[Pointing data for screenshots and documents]
□ □ □ □ □ □ □
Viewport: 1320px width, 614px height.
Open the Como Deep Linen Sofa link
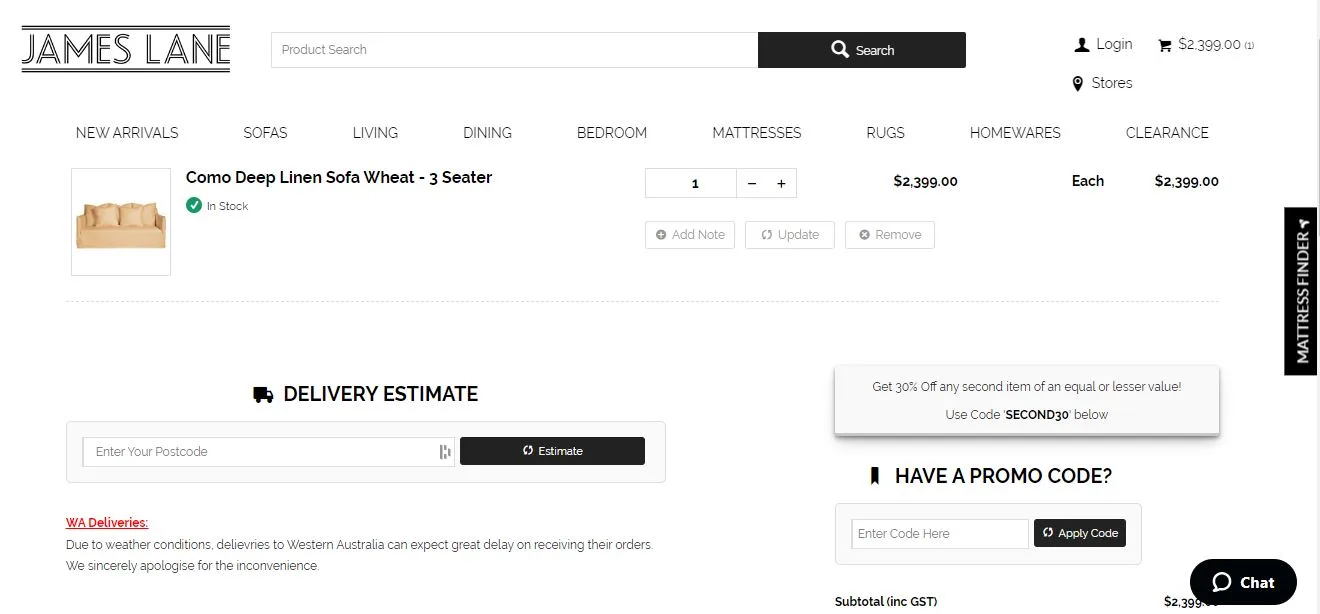(339, 178)
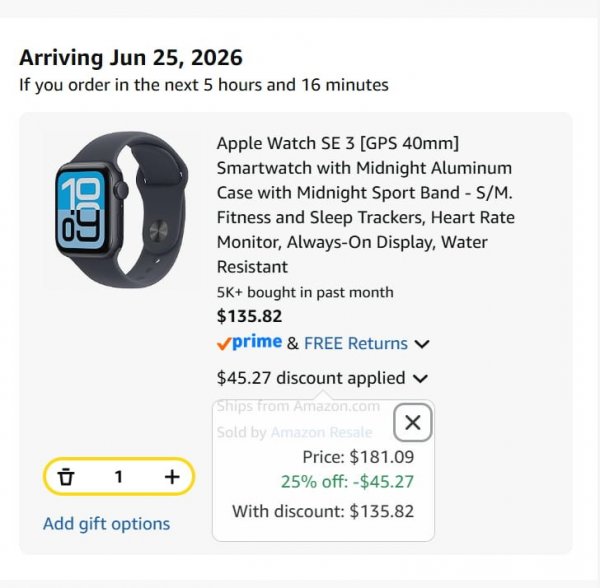The image size is (600, 588).
Task: Click the green 25% off line
Action: [347, 482]
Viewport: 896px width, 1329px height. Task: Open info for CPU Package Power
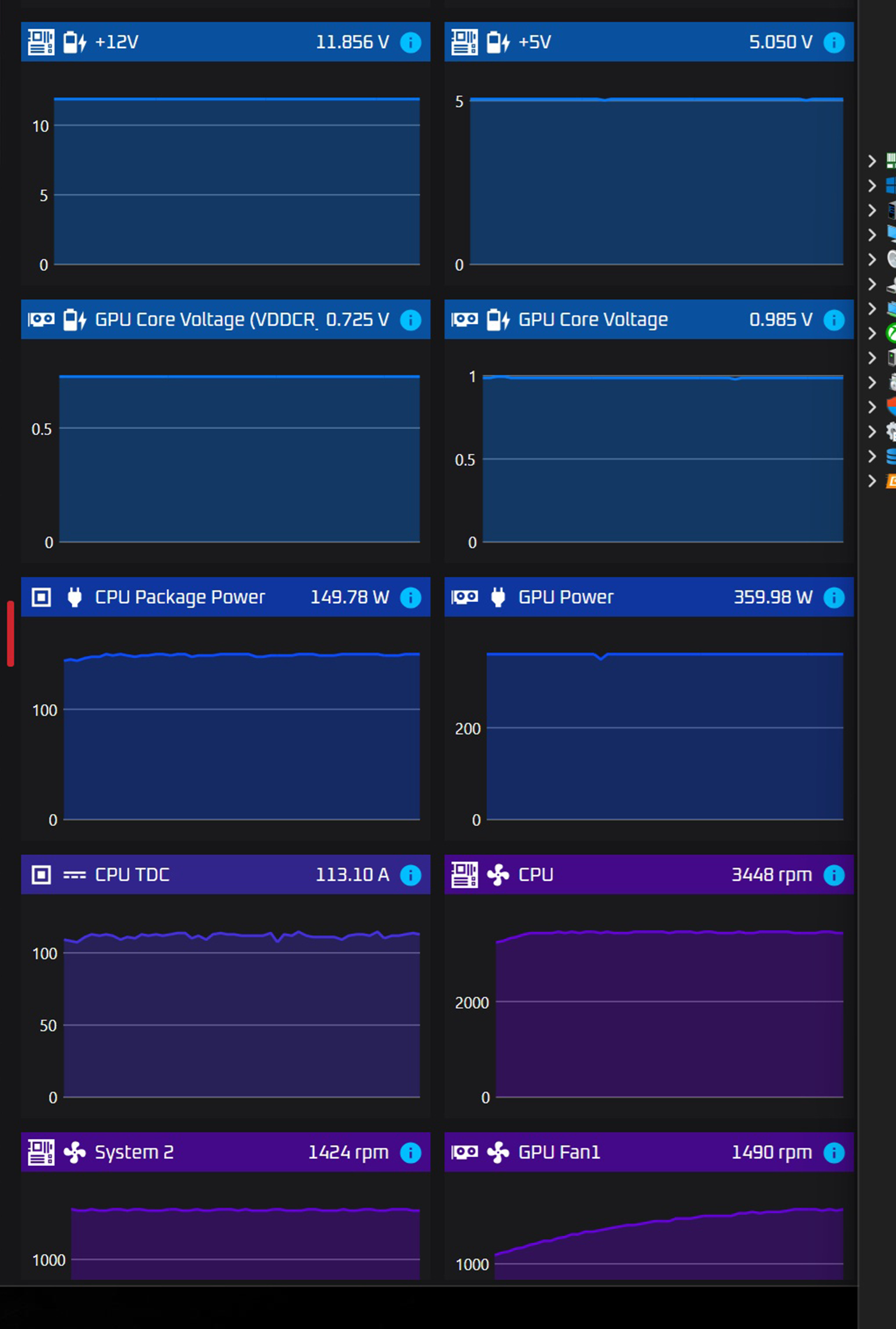(x=410, y=598)
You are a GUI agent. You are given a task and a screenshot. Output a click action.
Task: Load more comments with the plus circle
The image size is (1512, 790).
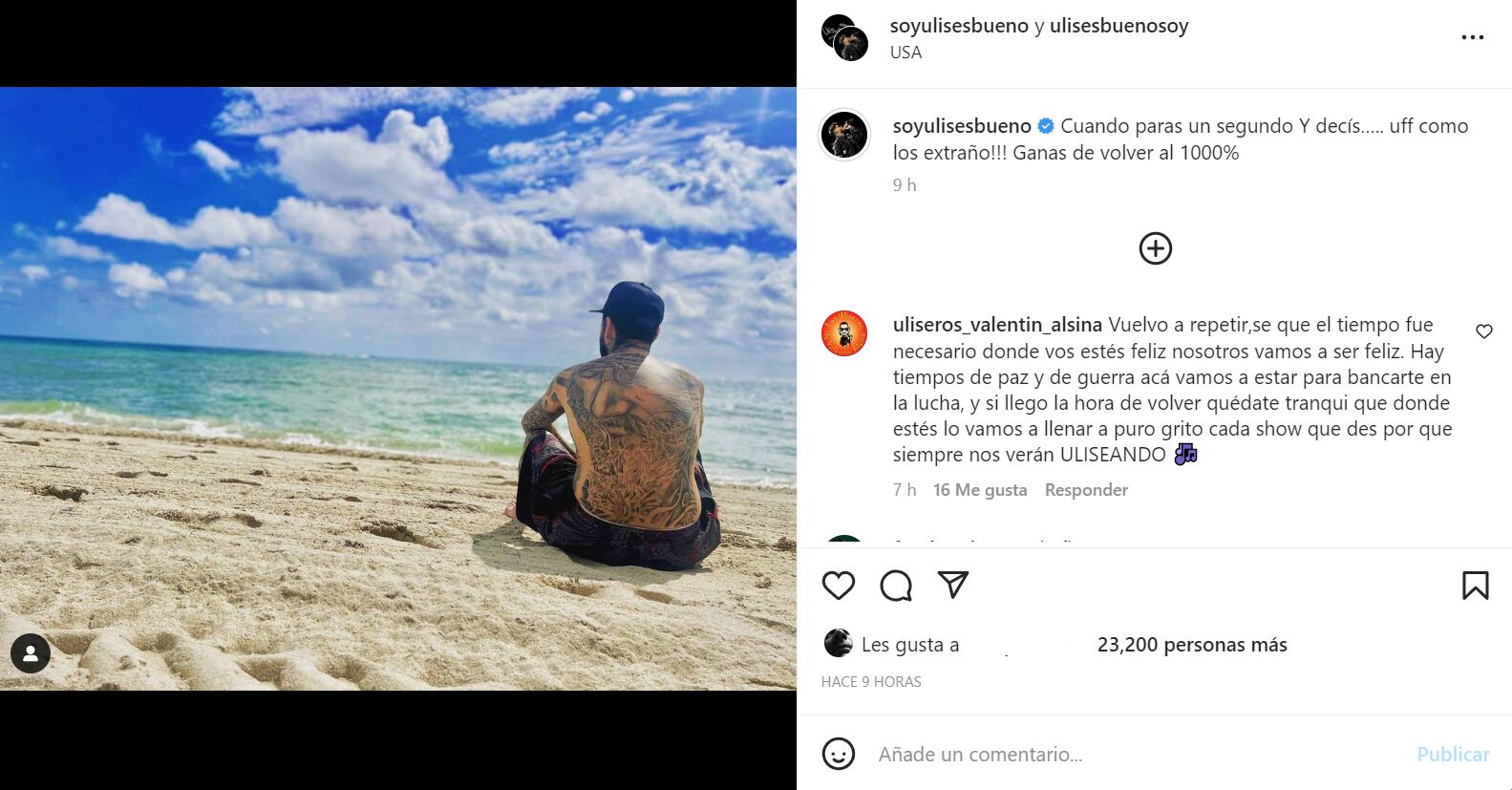tap(1156, 248)
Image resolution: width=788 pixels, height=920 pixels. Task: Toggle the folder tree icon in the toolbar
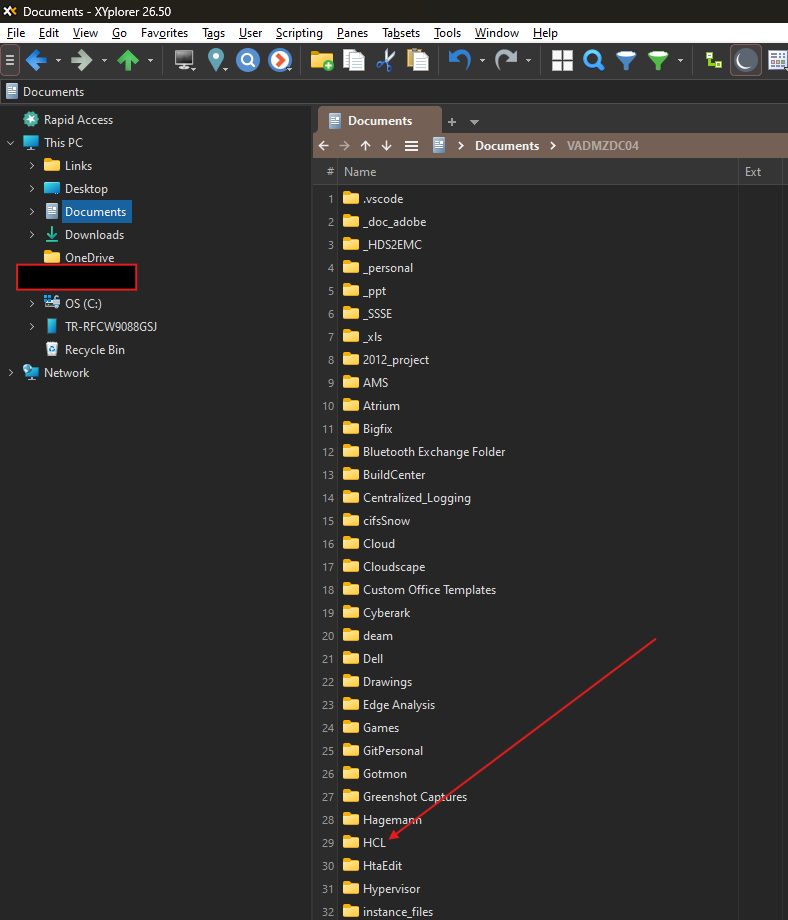click(x=713, y=61)
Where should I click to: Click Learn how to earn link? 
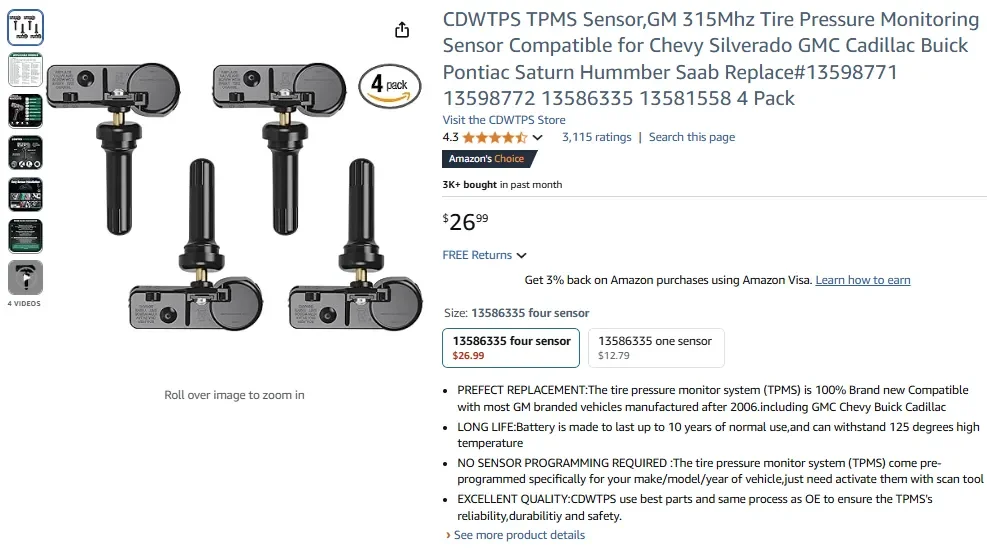(862, 280)
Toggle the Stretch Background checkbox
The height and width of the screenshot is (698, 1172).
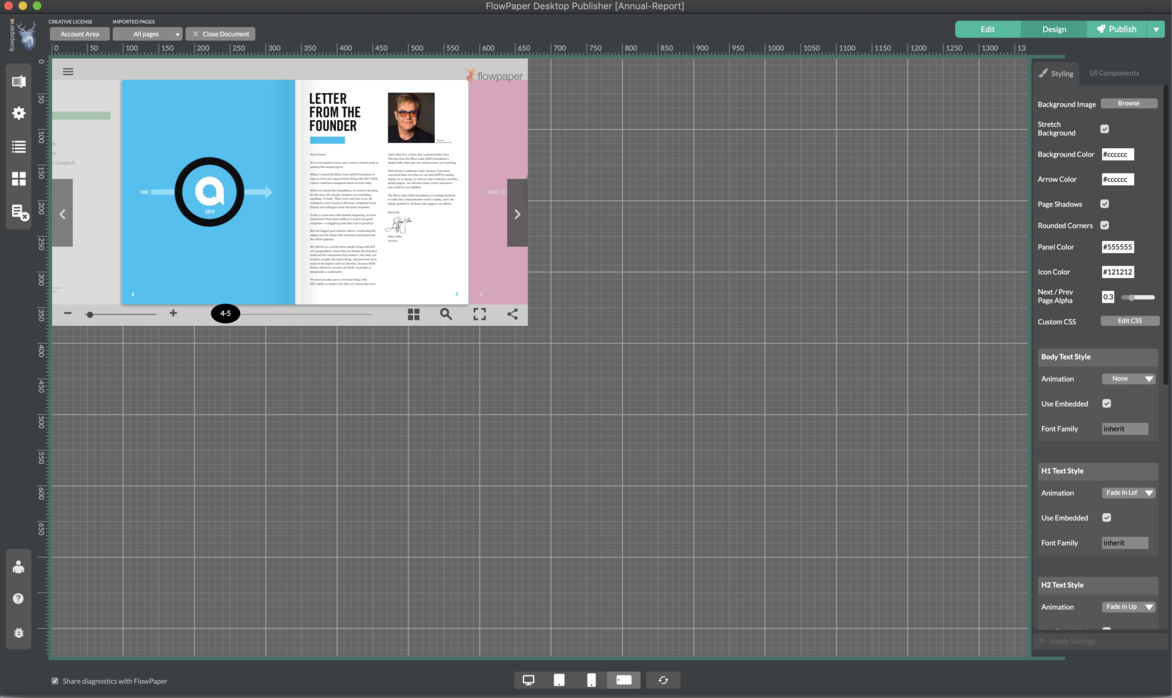pyautogui.click(x=1104, y=129)
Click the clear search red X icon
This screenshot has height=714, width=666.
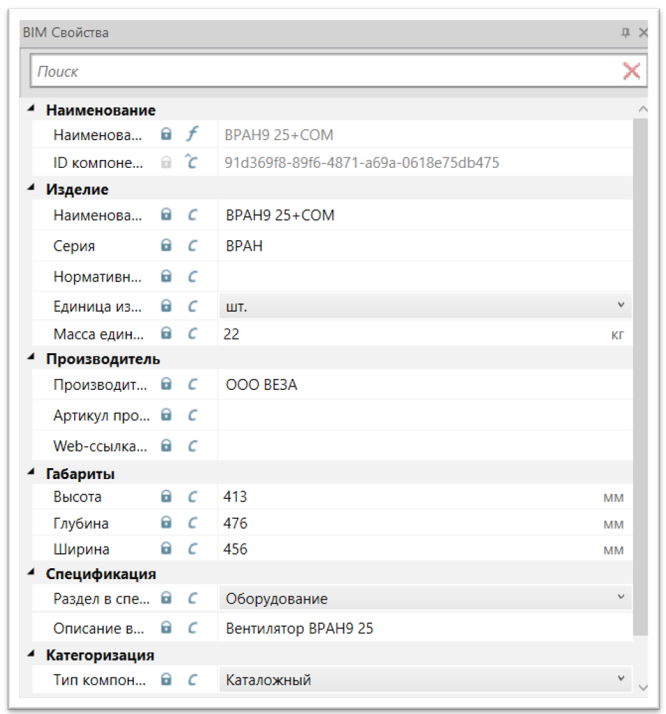click(631, 71)
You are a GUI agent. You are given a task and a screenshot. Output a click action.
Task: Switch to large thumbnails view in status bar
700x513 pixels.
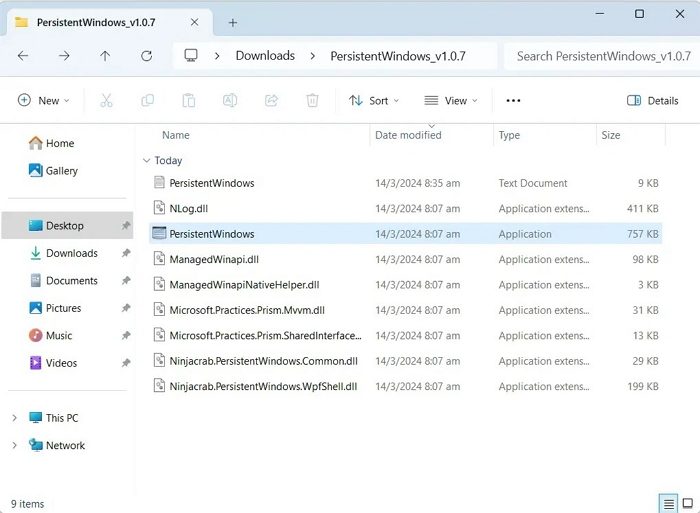click(x=687, y=503)
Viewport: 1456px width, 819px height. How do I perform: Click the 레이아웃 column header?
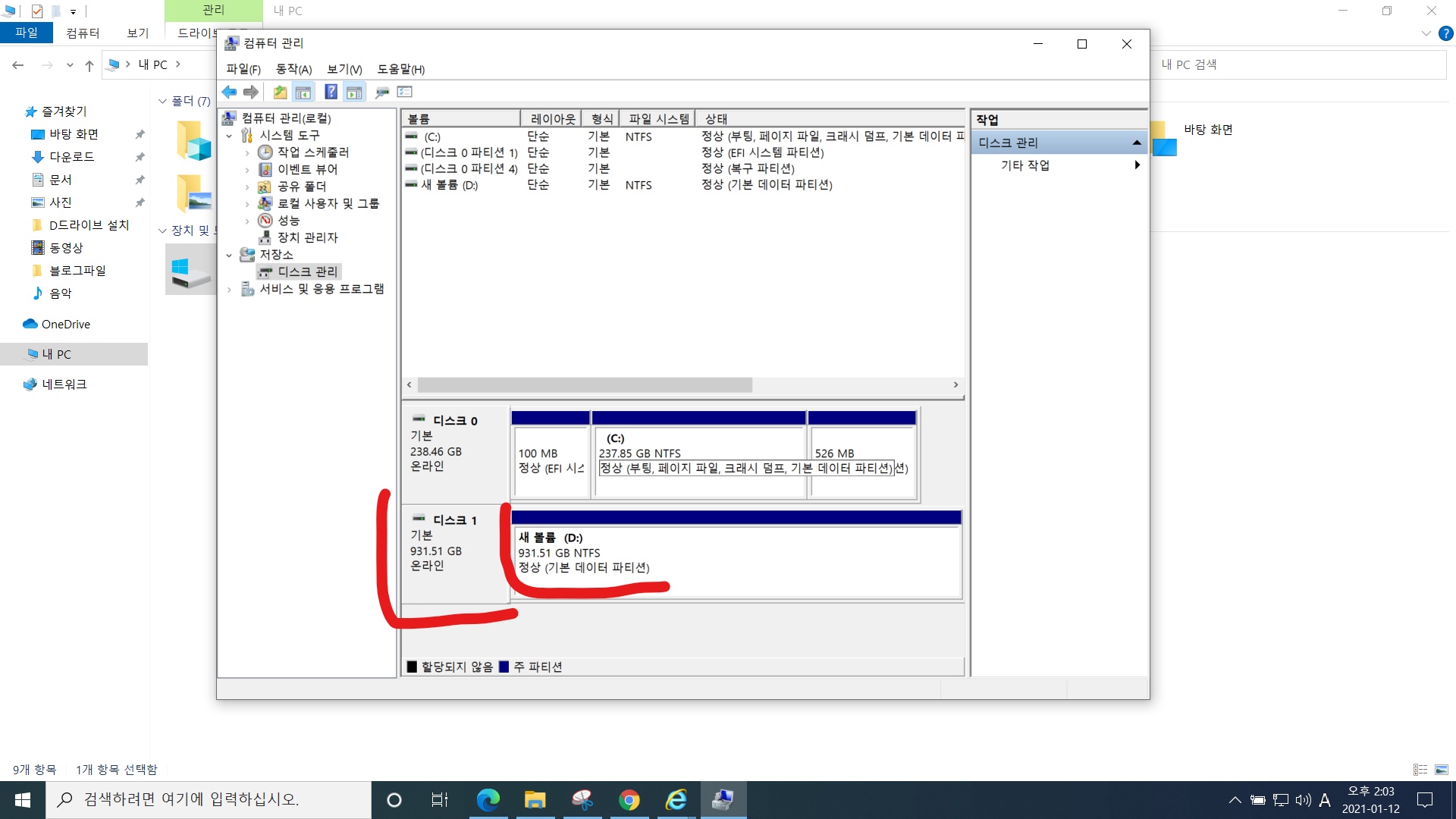[551, 119]
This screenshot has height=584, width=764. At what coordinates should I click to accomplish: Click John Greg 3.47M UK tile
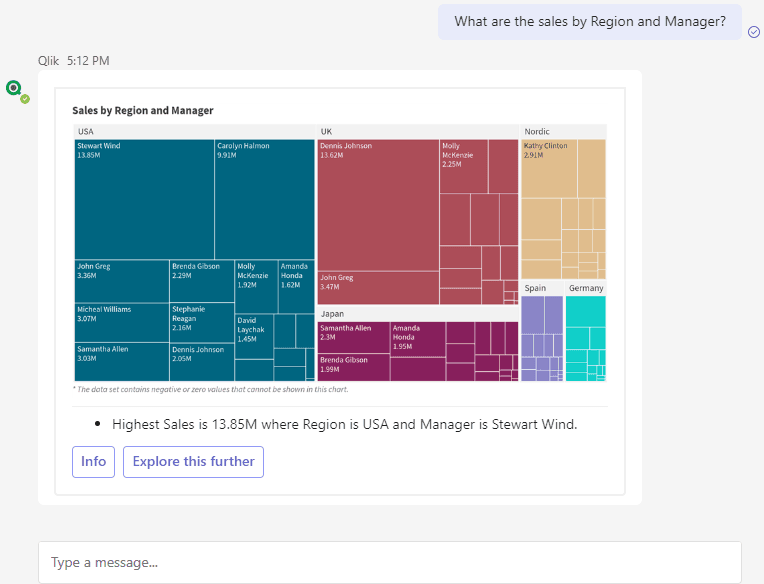(x=378, y=288)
□ □ □ □ □ □ □
- _PROBLEM TO SOLVE_
Reproduce the material above word for word, leaving out the pictures.

- _THE COMPLETED TASK_
Viewport: 1320px width, 614px height.
Open the Como Deep Linen Sofa link
(339, 178)
The image size is (600, 588).
Task: Click the green 25% off line
Action: [347, 482]
Viewport: 896px width, 1329px height. Task: Open info for CPU Package Power
(x=410, y=598)
You are a GUI agent. You are given a task and a screenshot. Output a click action.
Task: Load more comments with the plus circle
The image size is (1512, 790).
tap(1156, 248)
Image resolution: width=788 pixels, height=920 pixels. Task: Toggle the folder tree icon in the toolbar
click(x=713, y=61)
Where should I click to: Click Learn how to earn link? 
(862, 280)
Toggle the Stretch Background checkbox
The height and width of the screenshot is (698, 1172).
pyautogui.click(x=1104, y=129)
Click the clear search red X icon
This screenshot has height=714, width=666.
click(631, 71)
You are a GUI agent. You are given a task and a screenshot. Output a click action.
Task: Switch to large thumbnails view in status bar
700x513 pixels.
click(x=687, y=503)
Viewport: 1456px width, 819px height. How do I perform: Click the 레이아웃 column header?
[551, 119]
This screenshot has height=584, width=764. At what coordinates should I click to accomplish: Click John Greg 3.47M UK tile
(x=378, y=288)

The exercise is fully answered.